> [YOUR INSTRUCTIONS]:
In one to three sentences, explain what the query in the SQL question below is meant to determine for each row of table b, and how its two halves divide the result.

> [SELECTED TEXT]:
I have 3 tables, A, B and C structured like this
CREATE TABLE a (
id SERIAL NOT NULL PRIMARY KEY
);
CREATE TABLE b (
id SERIAL NOT NULL PRIMARY KEY,
a_id INT REFERENCES a(id) ON DELETE CASCADE
);
CREATE TABLE c (
id SERIAL NOT NULL PRIMARY KEY,
a_id INT REFERENCES a(id) ON DELETE CASCADE
);
Where the relationships are many-to-one. What i want is, for every row in table b, i want to check if any row in table c has a reference to the same row in table a. Now, I already have the query
SELECT
b.id,
true
FROM
b
WHERE EXISTS (
SELECT 1
FROM c
WHERE b.a_id = c.a_id
)
UNION
SELECT
b.id,
false
FROM
b
WHERE NOT EXISTS (
SELECT 1
FROM c
WHERE b.a_id = c.a_id
)

> [RECORDED INFORMATION]:
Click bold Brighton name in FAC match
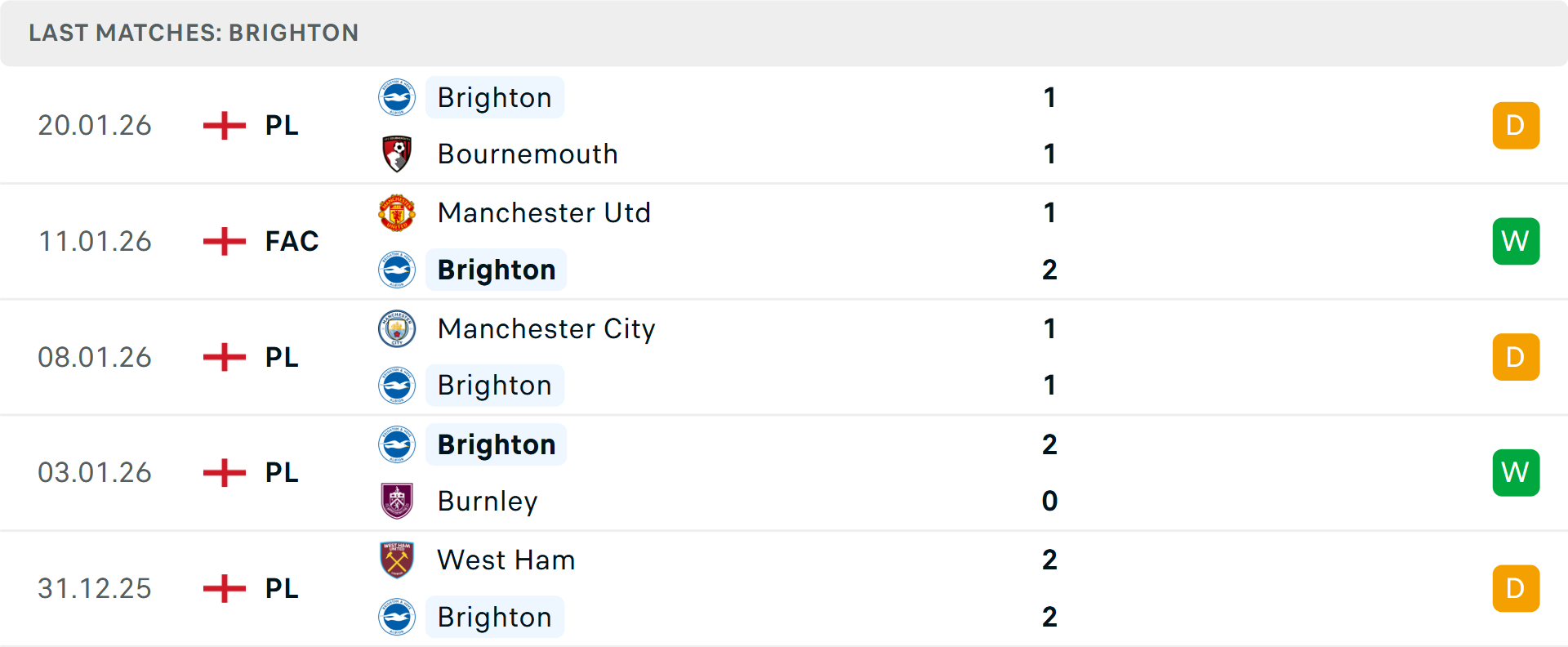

> [FULL RESPONSE]:
For every row in table b, the query checks whether any row in table c references the same row in table a. The first half returns the b row's id with true when such a c row exists. The second half, joined with UNION, returns the id with false when none exists.